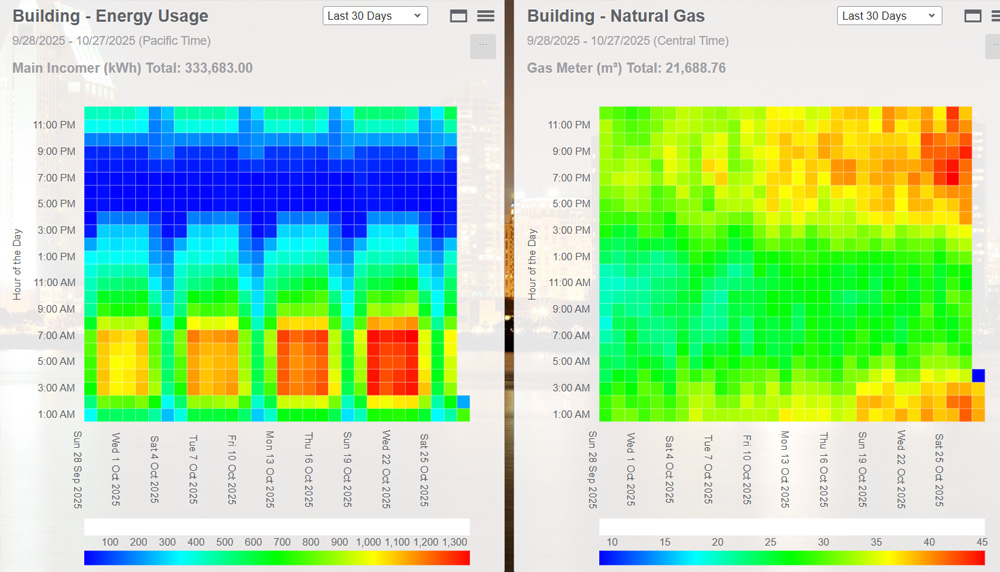Click the Wed 22 Oct 2025 energy axis label
The image size is (1000, 572).
(386, 469)
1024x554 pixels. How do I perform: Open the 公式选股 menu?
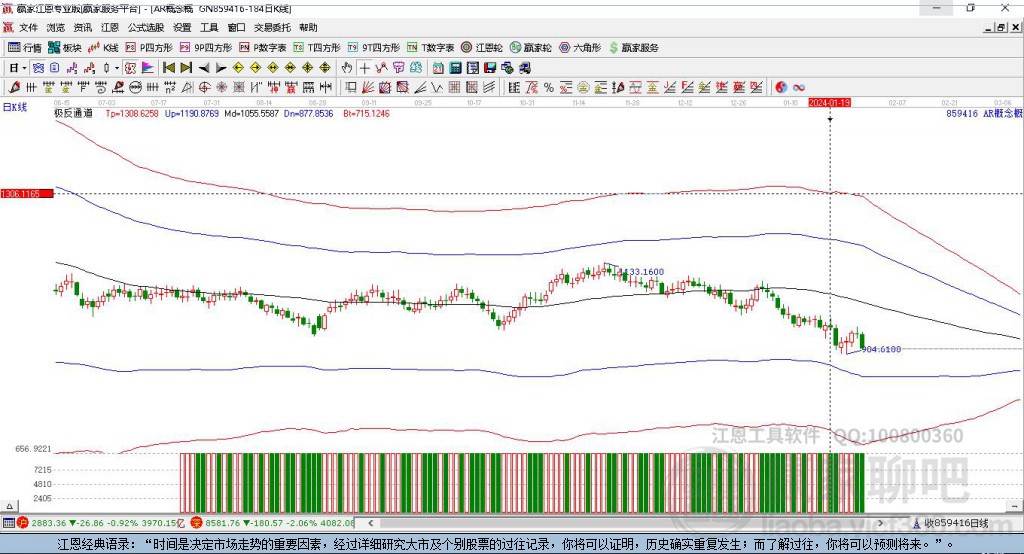[144, 28]
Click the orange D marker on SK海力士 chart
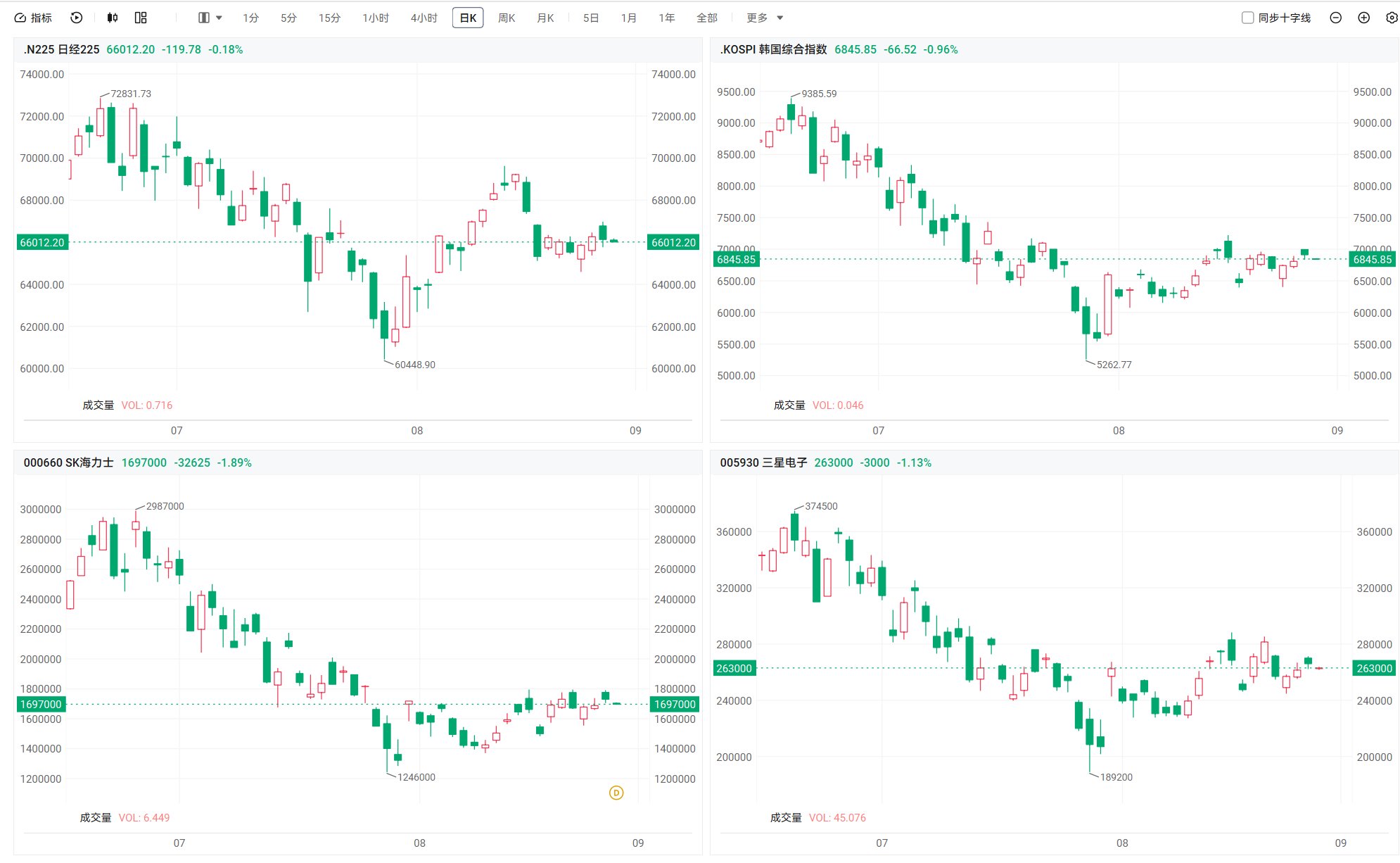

* [EXERCISE DESCRIPTION]: Can you switch "marker" to "icon" throughout these lines and give them again with everything else unchanged? Leave the pictures out.

* [REPLY]:
Click the Wed 22 Oct 2025 energy axis label
The image size is (1000, 572).
(386, 469)
1024x554 pixels. How do I perform: Open the 公式选股 menu?
[144, 28]
Click the orange D icon on SK海力士 chart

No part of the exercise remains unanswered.